---------- Records supplied
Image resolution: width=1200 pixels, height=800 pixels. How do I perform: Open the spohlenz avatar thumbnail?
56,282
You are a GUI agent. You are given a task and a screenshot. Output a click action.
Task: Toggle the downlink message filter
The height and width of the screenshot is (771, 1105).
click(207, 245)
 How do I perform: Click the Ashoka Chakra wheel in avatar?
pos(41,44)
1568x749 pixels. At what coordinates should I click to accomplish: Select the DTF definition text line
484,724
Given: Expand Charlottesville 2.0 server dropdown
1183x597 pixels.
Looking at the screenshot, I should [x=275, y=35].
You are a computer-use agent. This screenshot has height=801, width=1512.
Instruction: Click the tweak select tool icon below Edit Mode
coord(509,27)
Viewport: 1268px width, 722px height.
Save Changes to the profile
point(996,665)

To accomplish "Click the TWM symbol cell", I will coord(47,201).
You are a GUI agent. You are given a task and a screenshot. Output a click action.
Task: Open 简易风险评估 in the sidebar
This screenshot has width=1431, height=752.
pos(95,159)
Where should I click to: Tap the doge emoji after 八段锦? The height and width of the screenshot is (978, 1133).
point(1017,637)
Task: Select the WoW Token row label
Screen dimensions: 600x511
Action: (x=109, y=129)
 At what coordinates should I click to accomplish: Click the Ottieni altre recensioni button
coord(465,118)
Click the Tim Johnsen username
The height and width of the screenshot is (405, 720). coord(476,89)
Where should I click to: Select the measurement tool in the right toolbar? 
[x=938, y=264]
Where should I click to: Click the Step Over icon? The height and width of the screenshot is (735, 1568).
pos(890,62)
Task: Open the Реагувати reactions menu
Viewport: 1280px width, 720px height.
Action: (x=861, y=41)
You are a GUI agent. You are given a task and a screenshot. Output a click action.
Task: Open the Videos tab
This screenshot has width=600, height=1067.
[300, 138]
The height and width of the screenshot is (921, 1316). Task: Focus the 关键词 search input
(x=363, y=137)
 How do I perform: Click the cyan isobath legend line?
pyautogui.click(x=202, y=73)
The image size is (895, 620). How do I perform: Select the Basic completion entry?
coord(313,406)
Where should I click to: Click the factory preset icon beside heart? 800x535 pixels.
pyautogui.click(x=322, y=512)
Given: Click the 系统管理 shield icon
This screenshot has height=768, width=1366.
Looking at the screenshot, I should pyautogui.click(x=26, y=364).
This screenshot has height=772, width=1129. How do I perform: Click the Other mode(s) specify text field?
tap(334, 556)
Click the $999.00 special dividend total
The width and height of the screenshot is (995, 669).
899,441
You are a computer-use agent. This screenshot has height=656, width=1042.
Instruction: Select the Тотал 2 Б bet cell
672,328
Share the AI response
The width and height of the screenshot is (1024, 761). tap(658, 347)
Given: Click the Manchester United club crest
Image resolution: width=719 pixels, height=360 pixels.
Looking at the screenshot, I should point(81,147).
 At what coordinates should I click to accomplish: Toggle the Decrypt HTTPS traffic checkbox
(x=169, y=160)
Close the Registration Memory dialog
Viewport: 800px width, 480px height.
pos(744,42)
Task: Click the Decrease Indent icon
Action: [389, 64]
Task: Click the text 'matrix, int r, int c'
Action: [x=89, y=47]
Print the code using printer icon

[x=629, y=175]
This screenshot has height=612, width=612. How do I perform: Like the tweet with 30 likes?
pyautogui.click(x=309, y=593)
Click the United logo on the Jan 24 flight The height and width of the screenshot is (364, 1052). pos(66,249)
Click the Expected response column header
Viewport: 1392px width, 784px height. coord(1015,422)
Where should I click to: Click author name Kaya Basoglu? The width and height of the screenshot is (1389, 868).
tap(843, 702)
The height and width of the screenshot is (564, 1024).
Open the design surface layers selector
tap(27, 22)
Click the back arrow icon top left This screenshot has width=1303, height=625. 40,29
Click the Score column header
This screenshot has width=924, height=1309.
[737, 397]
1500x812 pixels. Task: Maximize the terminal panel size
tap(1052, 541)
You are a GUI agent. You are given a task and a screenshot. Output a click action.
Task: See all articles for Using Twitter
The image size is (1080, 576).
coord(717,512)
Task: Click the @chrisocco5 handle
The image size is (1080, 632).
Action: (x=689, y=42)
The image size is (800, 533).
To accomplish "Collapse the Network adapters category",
--------------------
» Exercise objective
Without changing a word, restate the whole listing.

» Written response
Image resolution: width=1200 pixels, height=800 pixels. How do I perform: Open the spohlenz avatar thumbnail?
56,282
You are a GUI agent. You are given a task and a screenshot. Output a click action.
Task: Toggle the downlink message filter
The height and width of the screenshot is (771, 1105).
click(207, 245)
 How do I perform: Click the Ashoka Chakra wheel in avatar?
pos(41,44)
1568x749 pixels. At what coordinates should I click to accomplish: Select the DTF definition text line
484,724
Given: Expand Charlottesville 2.0 server dropdown
1183x597 pixels.
Looking at the screenshot, I should [x=275, y=35].
You are a computer-use agent. This screenshot has height=801, width=1512.
Instruction: Click the tweak select tool icon below Edit Mode
coord(509,27)
Viewport: 1268px width, 722px height.
Save Changes to the profile
point(996,665)

To accomplish "Click the TWM symbol cell", I will coord(47,201).
You are a GUI agent. You are given a task and a screenshot. Output a click action.
Task: Open 简易风险评估 in the sidebar
This screenshot has width=1431, height=752.
pos(95,159)
Where should I click to: Tap the doge emoji after 八段锦? The height and width of the screenshot is (978, 1133).
point(1017,637)
Task: Select the WoW Token row label
Screen dimensions: 600x511
Action: (x=109, y=129)
 At what coordinates should I click to accomplish: Click the Ottieni altre recensioni button
coord(465,118)
Click the Tim Johnsen username
The height and width of the screenshot is (405, 720). coord(476,89)
Where should I click to: Select the measurement tool in the right toolbar? 
[x=938, y=264]
Where should I click to: Click the Step Over icon? The height and width of the screenshot is (735, 1568).
pos(890,62)
Task: Open the Реагувати reactions menu
Viewport: 1280px width, 720px height.
Action: (x=861, y=41)
You are a GUI agent. You are given a task and a screenshot. Output a click action.
Task: Open the Videos tab
This screenshot has width=600, height=1067.
[300, 138]
The height and width of the screenshot is (921, 1316). Task: Focus the 关键词 search input
(x=363, y=137)
 How do I perform: Click the cyan isobath legend line?
pyautogui.click(x=202, y=73)
The image size is (895, 620). How do I perform: Select the Basic completion entry?
coord(313,406)
Where should I click to: Click the factory preset icon beside heart? 800x535 pixels.
pyautogui.click(x=322, y=512)
Given: Click the 系统管理 shield icon
This screenshot has height=768, width=1366.
Looking at the screenshot, I should pyautogui.click(x=26, y=364).
This screenshot has height=772, width=1129. How do I perform: Click the Other mode(s) specify text field?
tap(334, 556)
Click the $999.00 special dividend total
The width and height of the screenshot is (995, 669).
899,441
You are a computer-use agent. This screenshot has height=656, width=1042.
Instruction: Select the Тотал 2 Б bet cell
672,328
Share the AI response
The width and height of the screenshot is (1024, 761). tap(658, 347)
Given: Click the Manchester United club crest
Image resolution: width=719 pixels, height=360 pixels.
Looking at the screenshot, I should point(81,147).
 At what coordinates should I click to accomplish: Toggle the Decrypt HTTPS traffic checkbox
(x=169, y=160)
Close the Registration Memory dialog
Viewport: 800px width, 480px height.
pos(744,42)
Task: Click the Decrease Indent icon
Action: [389, 64]
Task: Click the text 'matrix, int r, int c'
Action: [x=89, y=47]
Print the code using printer icon

[x=629, y=175]
This screenshot has height=612, width=612. How do I perform: Like the tweet with 30 likes?
pyautogui.click(x=309, y=593)
Click the United logo on the Jan 24 flight The height and width of the screenshot is (364, 1052). pos(66,249)
Click the Expected response column header
Viewport: 1392px width, 784px height. coord(1015,422)
Where should I click to: Click author name Kaya Basoglu? The width and height of the screenshot is (1389, 868).
tap(843, 702)
The height and width of the screenshot is (564, 1024).
Open the design surface layers selector
tap(27, 22)
Click the back arrow icon top left This screenshot has width=1303, height=625. 40,29
Click the Score column header
This screenshot has width=924, height=1309.
[737, 397]
1500x812 pixels. Task: Maximize the terminal panel size
tap(1052, 541)
You are a GUI agent. You are given a task and a screenshot. Output a click action.
Task: See all articles for Using Twitter
The image size is (1080, 576).
coord(717,512)
Task: Click the @chrisocco5 handle
The image size is (1080, 632).
Action: (x=689, y=42)
The image size is (800, 533).
To accomplish "Collapse the Network adapters category",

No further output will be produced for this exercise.